REQUIREMENT = Provide the count of lines below where "agent" occurs, with no other output.

--- THE DATA Enclosed Below ---

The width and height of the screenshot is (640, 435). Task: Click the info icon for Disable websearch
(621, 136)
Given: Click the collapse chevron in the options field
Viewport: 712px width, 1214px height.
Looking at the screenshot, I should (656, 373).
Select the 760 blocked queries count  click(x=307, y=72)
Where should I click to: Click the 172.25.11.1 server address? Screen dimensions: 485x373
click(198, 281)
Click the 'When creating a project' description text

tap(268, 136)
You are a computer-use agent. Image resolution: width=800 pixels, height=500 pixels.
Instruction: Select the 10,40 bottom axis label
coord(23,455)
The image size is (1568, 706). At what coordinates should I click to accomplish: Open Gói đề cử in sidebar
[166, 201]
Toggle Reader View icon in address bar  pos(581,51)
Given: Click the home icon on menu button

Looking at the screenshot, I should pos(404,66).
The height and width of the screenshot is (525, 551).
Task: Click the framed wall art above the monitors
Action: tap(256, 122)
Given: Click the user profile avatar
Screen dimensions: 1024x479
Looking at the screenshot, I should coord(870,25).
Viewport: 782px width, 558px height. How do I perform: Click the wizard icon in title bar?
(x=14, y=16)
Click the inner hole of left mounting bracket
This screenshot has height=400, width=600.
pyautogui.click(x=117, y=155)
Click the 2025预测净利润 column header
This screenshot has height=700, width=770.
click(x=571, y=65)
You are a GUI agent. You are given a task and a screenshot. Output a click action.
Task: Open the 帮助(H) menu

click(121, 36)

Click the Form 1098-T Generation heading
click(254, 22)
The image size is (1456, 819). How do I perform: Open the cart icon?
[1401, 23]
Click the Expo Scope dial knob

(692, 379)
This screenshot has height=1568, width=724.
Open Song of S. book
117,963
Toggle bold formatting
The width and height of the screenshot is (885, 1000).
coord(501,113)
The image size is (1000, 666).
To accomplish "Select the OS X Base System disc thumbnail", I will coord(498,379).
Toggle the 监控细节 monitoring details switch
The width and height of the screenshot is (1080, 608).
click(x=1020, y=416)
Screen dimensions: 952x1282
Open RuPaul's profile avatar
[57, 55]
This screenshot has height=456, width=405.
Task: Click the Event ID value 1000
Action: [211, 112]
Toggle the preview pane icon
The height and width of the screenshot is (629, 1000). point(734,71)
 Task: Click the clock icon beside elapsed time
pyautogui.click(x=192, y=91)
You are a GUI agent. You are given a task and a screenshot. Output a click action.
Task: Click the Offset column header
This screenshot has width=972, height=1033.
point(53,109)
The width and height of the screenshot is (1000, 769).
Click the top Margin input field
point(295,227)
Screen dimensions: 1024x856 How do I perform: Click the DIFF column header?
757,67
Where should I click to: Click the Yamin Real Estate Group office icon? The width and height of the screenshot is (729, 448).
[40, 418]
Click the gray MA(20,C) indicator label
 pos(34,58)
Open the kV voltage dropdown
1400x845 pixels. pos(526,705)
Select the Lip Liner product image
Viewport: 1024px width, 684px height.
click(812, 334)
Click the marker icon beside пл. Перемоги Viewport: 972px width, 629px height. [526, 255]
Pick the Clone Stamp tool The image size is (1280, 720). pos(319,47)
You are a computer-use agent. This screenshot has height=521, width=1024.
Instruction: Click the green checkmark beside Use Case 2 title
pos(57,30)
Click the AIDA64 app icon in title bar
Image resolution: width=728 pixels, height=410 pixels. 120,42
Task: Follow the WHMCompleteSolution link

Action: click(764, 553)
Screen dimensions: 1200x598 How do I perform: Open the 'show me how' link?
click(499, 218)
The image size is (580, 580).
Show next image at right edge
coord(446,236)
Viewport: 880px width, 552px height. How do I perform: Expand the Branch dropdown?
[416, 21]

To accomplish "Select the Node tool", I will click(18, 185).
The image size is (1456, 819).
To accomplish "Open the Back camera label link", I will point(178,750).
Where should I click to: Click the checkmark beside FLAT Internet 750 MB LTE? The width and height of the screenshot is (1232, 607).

--- End of Enclosed THE DATA ---

TASK RESPONSE = 4